Maybe it was just how it was explained to me, but, man, the #Shadowrun #TTRPG seems like a lot of complexity for not much upside.

I'm finding in this time of my life where I'm trying a ton of #DnD5e alternatives, I like the ones the best that are simple and opinionatedly different.

But systems that try to match D&D's complexity, often older games, leave me cold.

@apontious Shadowrun has a great setting and awful rules. Luckily, there are plenty of hacks of other systems to get the good parts without the bad.
@dbendit Loooool the campaign I tried (and bailed on) was using the Shadowrun rules for an entirely homebrew campaign, none of the setting at all.

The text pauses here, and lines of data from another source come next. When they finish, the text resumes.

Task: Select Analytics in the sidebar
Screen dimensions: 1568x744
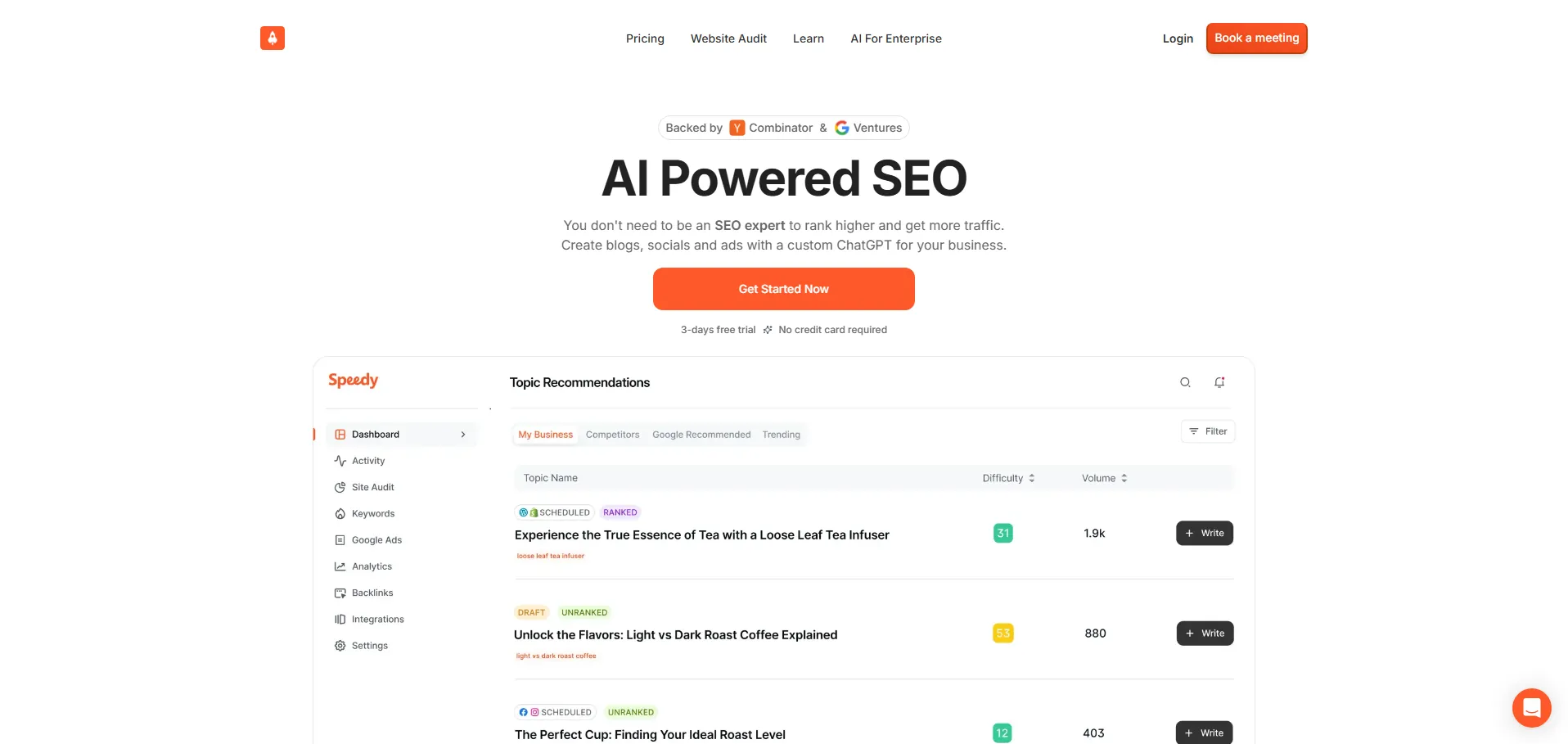Action: click(372, 566)
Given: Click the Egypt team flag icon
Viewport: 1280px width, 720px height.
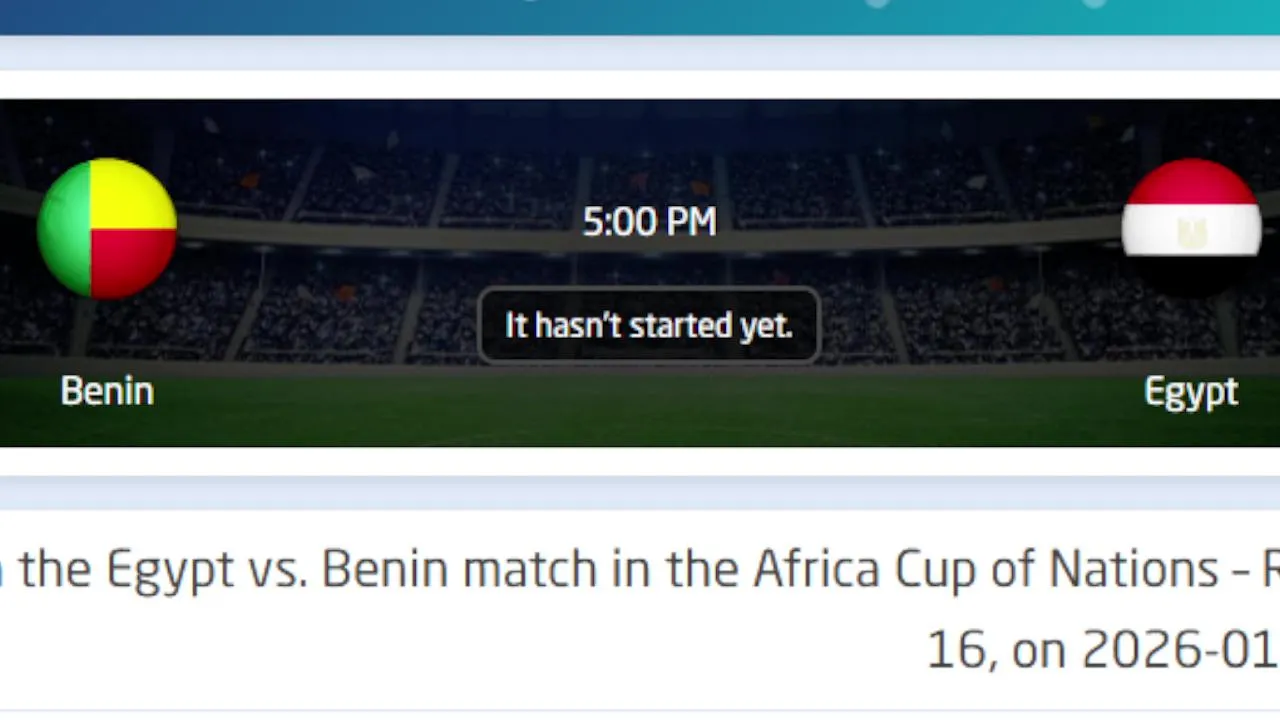Looking at the screenshot, I should 1191,228.
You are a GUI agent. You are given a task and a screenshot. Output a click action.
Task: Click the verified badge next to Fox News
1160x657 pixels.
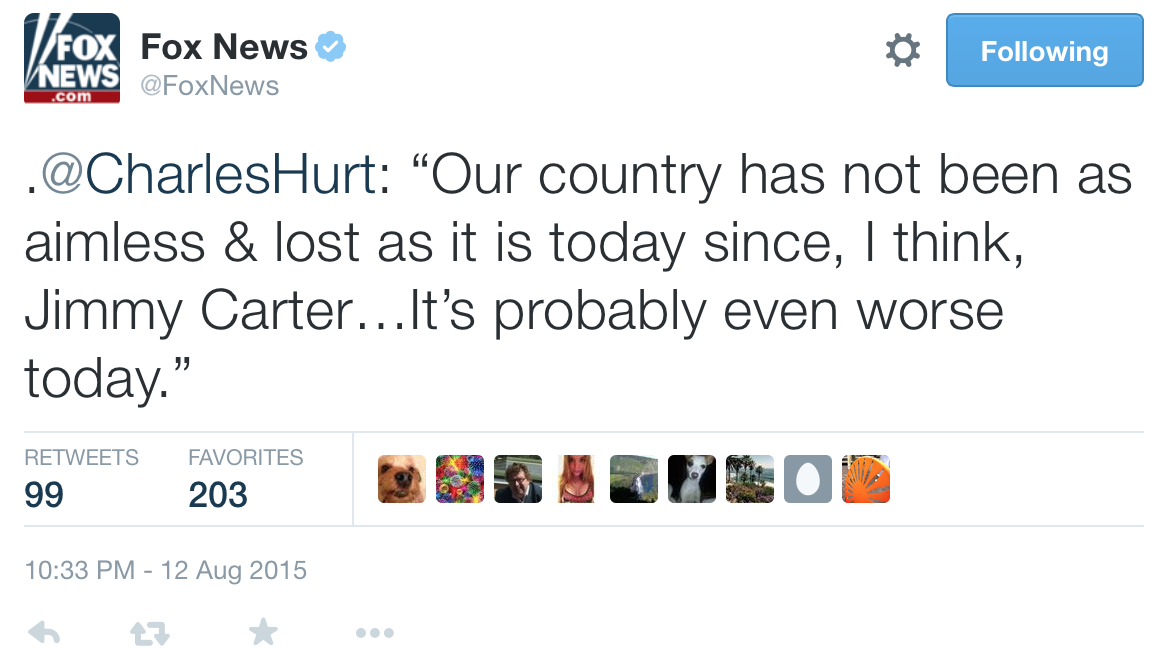[332, 44]
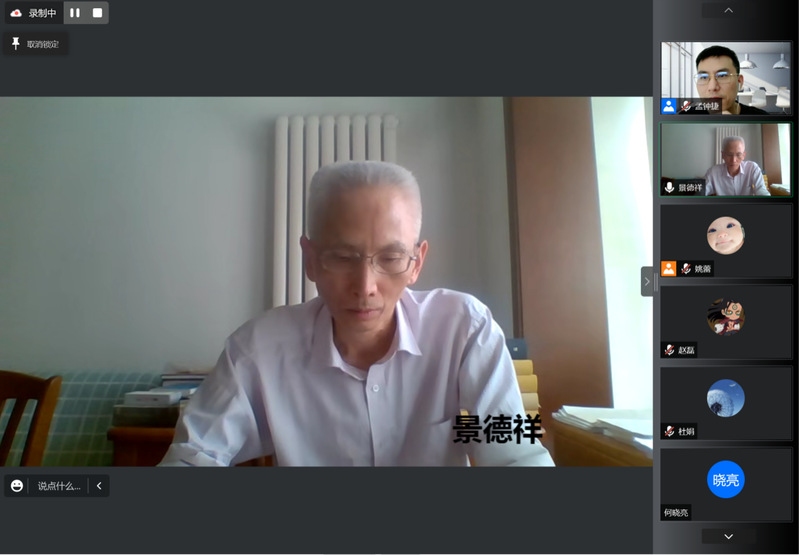Viewport: 799px width, 555px height.
Task: Stop the recording with the square button
Action: click(x=97, y=13)
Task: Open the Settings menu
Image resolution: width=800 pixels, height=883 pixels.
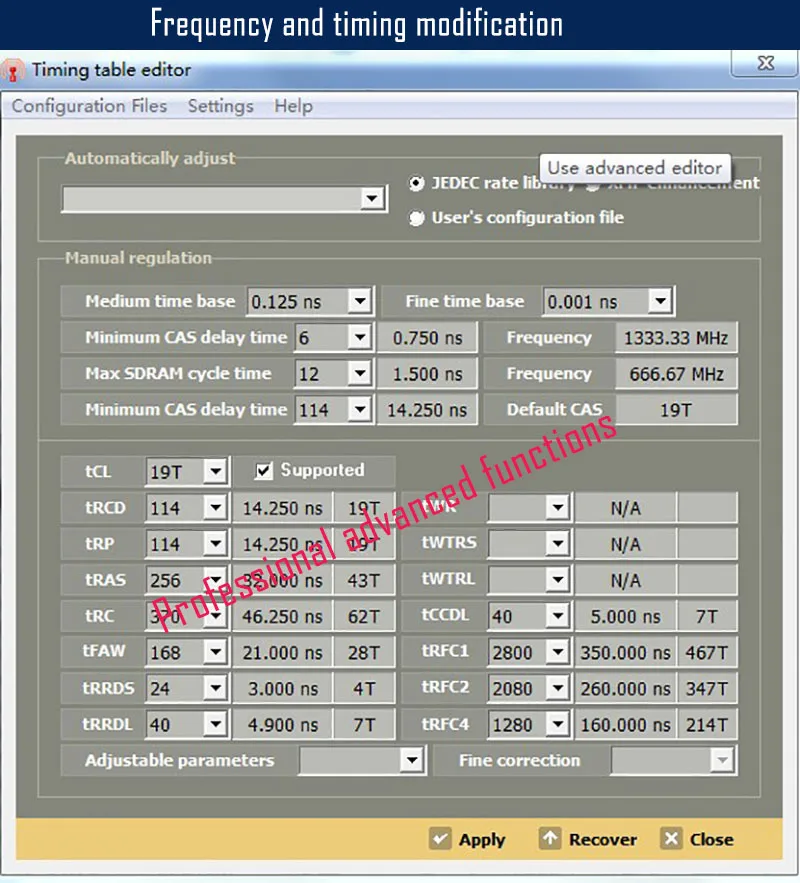Action: click(x=220, y=106)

@apontious @dbendit Noooo, why?

I run a Shadowrun campaign using Savage Worlds (and the Sprawlrunners splatbook) and it's great, I'm not a teenager I can't deal with the actual rules anymore.

@katre Soooo....you like Savage Worlds? What do you like about it?

@apontious I do like it! It's not as combat-focused as D&D, it's got more tactical depth than Fate, and it's a lot easier to learn than SR, so it's at kind of a sweet spot.

Also it's pretty easy to stay up random NPCs ("this guy's pretty lame, he's got d4s for everything, this lady's a serious threat, she's got d10s for a few things and d8s for everything else). Since my GM style is "seat of the pants sandbox", that's really useful for me.

@katre Yeah, I really love #Genesys #TTRPG but the minion rules are a horrorshow if you're trying to do it by hand, and http://rpgsessions.com which does have support for it, doesn't do maps…
RPG Sessions

@apontious @katre I had a great Genesys game that ran for about 2 years, but we had to homebrew entire systems and totally disregarded anything to do with vehicles or minions.